Doping strategies play a critical role in tailoring the electronic and chemical properties of graphene for applications in transparent conductors and catalysis. Two primary approaches—substitutional doping and surface doping—offer distinct mechanisms for modifying graphene’s behavior without altering its intrinsic structure. These methods enable precise control over carrier concentration, work function, and surface reactivity, making graphene suitable for advanced technological applications.

Substitutional doping involves replacing carbon atoms in the graphene lattice with heteroatoms such as nitrogen, boron, or sulfur. Nitrogen doping, for instance, introduces additional electrons into the graphene lattice due to nitrogen’s higher valence electron count compared to carbon. This n-type doping increases the carrier concentration and reduces sheet resistance, enhancing graphene’s performance as a transparent conductor. Studies have shown that nitrogen-doped graphene can achieve sheet resistances as low as 150 Ω/sq with optical transmittance exceeding 85%, making it competitive with indium tin oxide (ITO) in optoelectronic devices. The electronic structure is further modified through the formation of new energy states near the Fermi level, which can be leveraged in catalytic applications.

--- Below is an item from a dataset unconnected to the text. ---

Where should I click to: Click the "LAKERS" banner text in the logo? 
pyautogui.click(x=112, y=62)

For example, nitrogen-doped graphene exhibits improved activity for the oxygen reduction reaction (ORR) in fuel cells, with onset potentials comparable to platinum-based catalysts.

Boron doping, in contrast, creates p-type behavior by introducing electron-deficient sites. The incorporation of boron atoms lowers the Fermi level and increases the work function, which is beneficial for hole transport layers in organic electronics. The work function of boron-doped graphene can reach up to 5.2 eV, compared to 4.5 eV for pristine graphene, facilitating better charge injection in devices. Additionally, boron-doped graphene demonstrates enhanced catalytic performance for hydrogen evolution reactions due to the optimized adsorption of intermediates on the doped sites.

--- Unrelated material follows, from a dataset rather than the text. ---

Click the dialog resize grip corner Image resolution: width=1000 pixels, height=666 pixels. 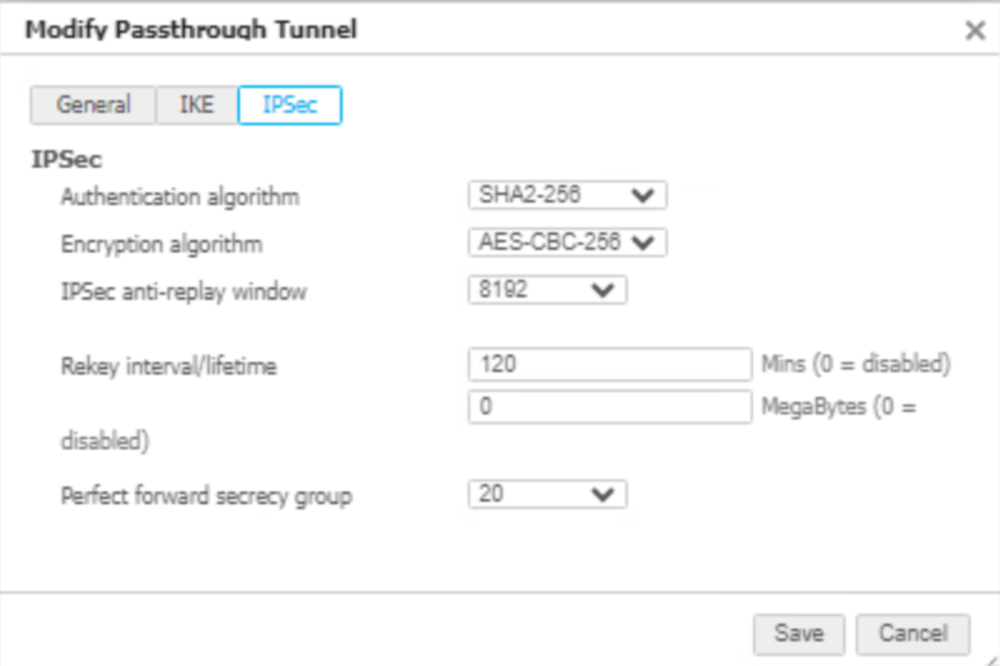(x=989, y=656)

Surface doping, on the other hand, involves the adsorption of molecules or atoms onto graphene without disrupting the lattice. A common example is the use of gold chloride (AuCl₃) as a p-type dopant. When AuCl₃ molecules adsorb onto graphene, they withdraw electrons through charge transfer, increasing hole concentration and reducing sheet resistance. This method is particularly advantageous for preserving graphene’s high carrier mobility while tuning its electronic properties. Surface-doped graphene with AuCl₃ has achieved sheet resistances below 100 Ω/sq while maintaining optical transmittance above 90%. The work function can also be increased to over 5.1 eV, making it suitable for use as transparent electrodes in organic light-emitting diodes (OLEDs).

Another surface doping strategy employs metal nanoparticles such as palladium or platinum to enhance catalytic activity. These nanoparticles introduce localized electronic states at the graphene-metal interface, facilitating charge transfer during chemical reactions. For instance, platinum-decorated graphene shows superior performance in methanol oxidation, a critical reaction for direct methanol fuel cells. The doping effect here is not limited to electronic modulation but also includes spillover effects, where reactive species migrate from the metal nanoparticles to the graphene surface, further enhancing catalytic efficiency.

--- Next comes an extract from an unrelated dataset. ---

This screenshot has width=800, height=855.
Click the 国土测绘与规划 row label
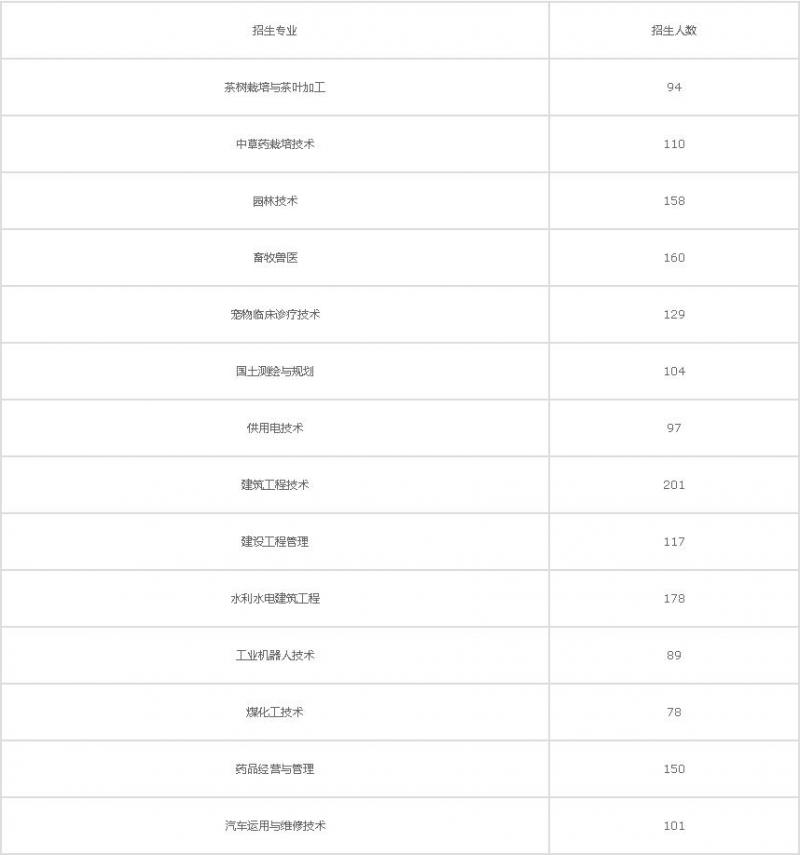(275, 371)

The choice between substitutional and surface doping depends on the desired application. Substitutional doping is more stable and permanent, making it ideal for applications requiring long-term performance, such as transparent conductors in displays or solar cells. However, the introduction of heteroatoms can sometimes degrade carrier mobility due to increased scattering. Surface doping offers reversibility and fine-tunability, which is advantageous for catalytic systems where reaction conditions may necessitate adaptive properties. Yet, surface dopants may be susceptible to environmental degradation or desorption over time.

In transparent conductors, doped graphene bridges the gap between conductivity and transparency. While pristine graphene exhibits high transparency, its conductivity is insufficient for many applications. Doping addresses this limitation by increasing carrier density without significantly compromising optical properties. For catalysis, doping creates active sites that lower activation energies and improve reaction kinetics. Nitrogen-doped graphene, for example, facilitates four-electron pathways in ORR, reducing the formation of detrimental peroxide byproducts.

The interplay between doping and graphene’s electronic structure is further evident in work function engineering. By adjusting the type and concentration of dopants, the work function can be tailored to match adjacent materials in device architectures, minimizing energy barriers for charge injection. This principle is exploited in organic photovoltaics, where doped graphene electrodes enhance open-circuit voltage and power conversion efficiency.

In summary, substitutional and surface doping strategies provide versatile tools for optimizing graphene’s electronic and catalytic properties. Substitutional doping modifies the lattice directly, offering stability and significant shifts in carrier concentration, while surface doping allows dynamic control through adsorbed species. Both approaches have demonstrated success in transparent conductors and catalysis, underscoring graphene’s adaptability as a functional material. Future advancements may focus on hybrid doping schemes that combine the benefits of both methods, further expanding graphene’s utility in next-generation technologies.